After thoroughly reviewing the relevant evidence in the record, as discussed above, the
ALJ articulated that the claimant was capable of performing sedentary work as defined in 20
C.F.R. §§ 404.1567(a) and 416.927(a) in a temperature controlled environment without exposure
to hazards. The ALJ specifically noted that she gave no weight to Dr. Romeo’s finding that the
claimant could perform medium-exertion sitting, standing, walking, and lifting, because Dr.
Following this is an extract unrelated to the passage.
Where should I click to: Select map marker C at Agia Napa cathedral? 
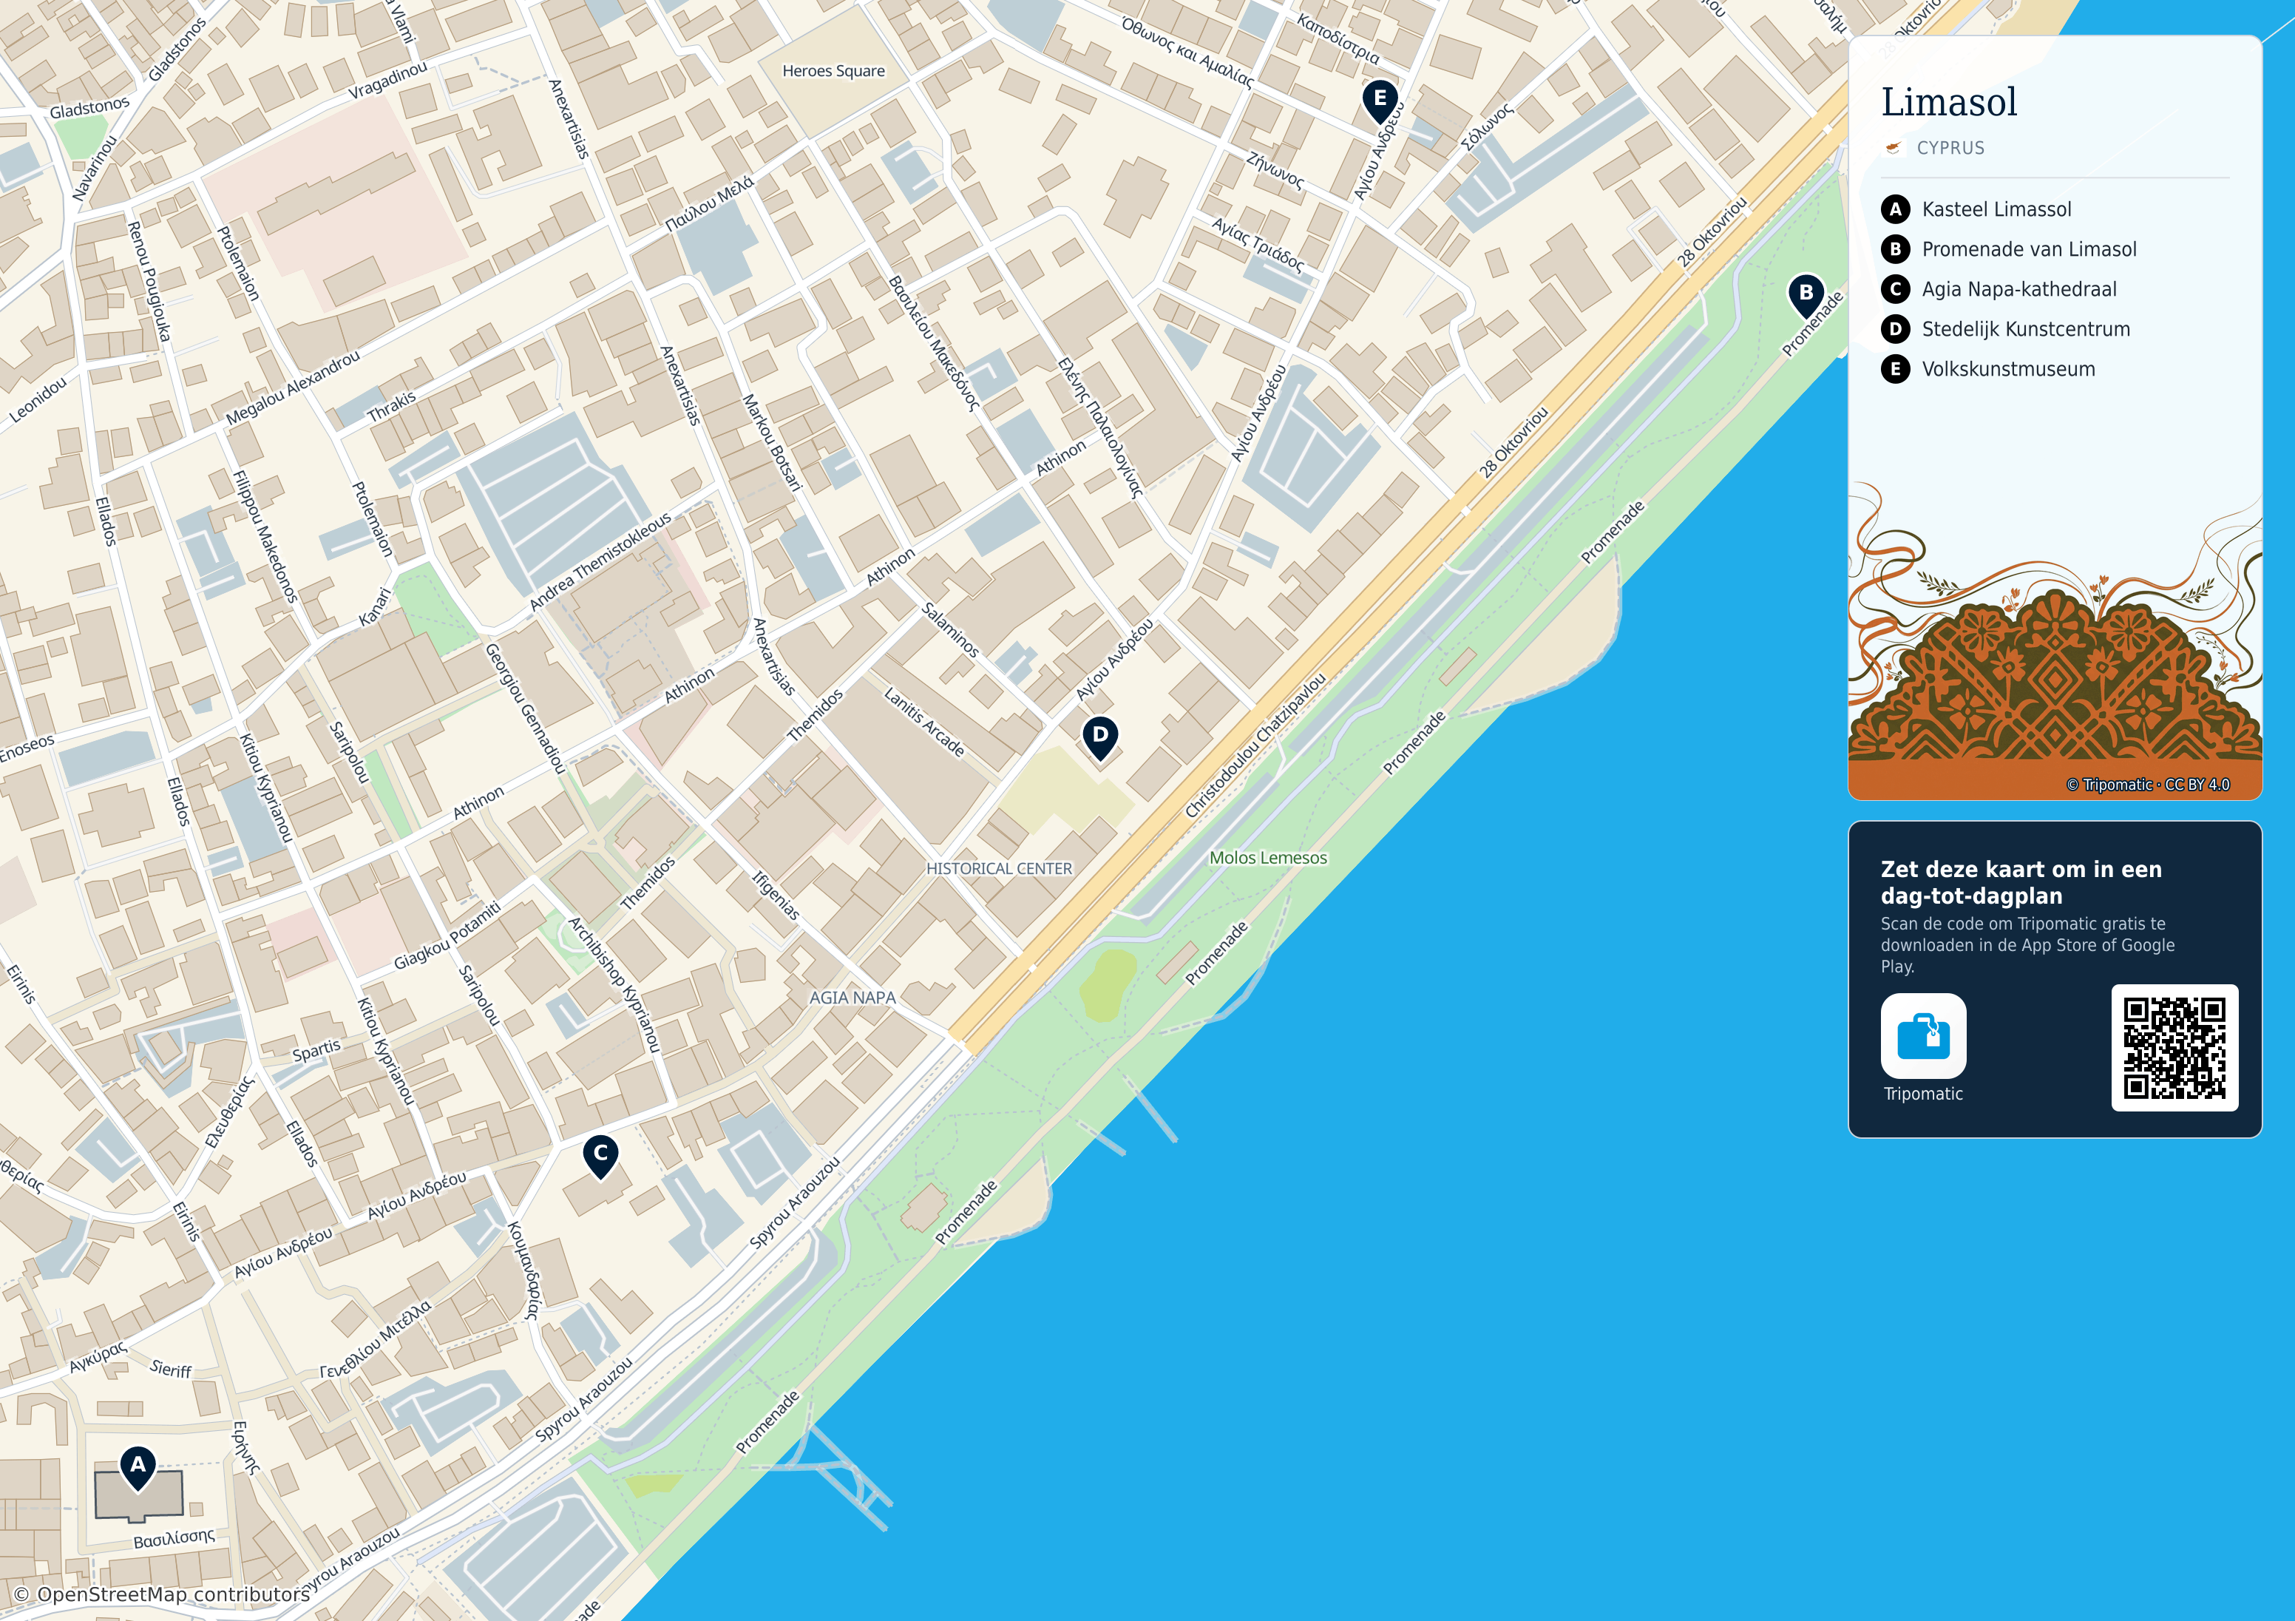click(601, 1156)
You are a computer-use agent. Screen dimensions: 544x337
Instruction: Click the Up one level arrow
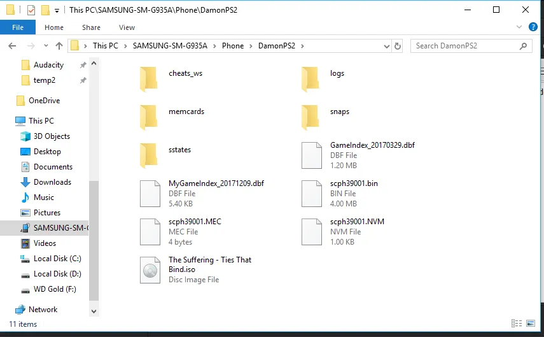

Romeo failed to consider the claimant’s subjective pain complaints or obesity. In addition, the
ALJ restricted the claimant to a temperature controlled environment with no hazards because of
cold exacerbating her pain and her use of narcotic pain medications. (R. 10-27). Therefore, the
ALJ fulfilled the requirement because she assessed the claimant’s functional ability and
incorporated the limitations that were supported by the medical evidence. The ALJ’s RFC
assessment reflects a thorough consideration of all relevant evidence in the record.
This court concludes that the ALJ properly performed a function-by-function assessment
prior to expressing the claimant’s RFC and that substantial evidence supports her decision.
Therefore, combined with the other issues discussed above, this court affirms the decision of the
For the reasons stated above, this court concludes that the Commissioner applied the
correct legal standards and that substantial evidence supports the Commissioner’s decision.
Accordingly, this court AFFIRMS the decision of the Commissioner. The court will enter a
separate Order to that effect simultaneously.
DONE and ORDERED this 16th day of February, 2016.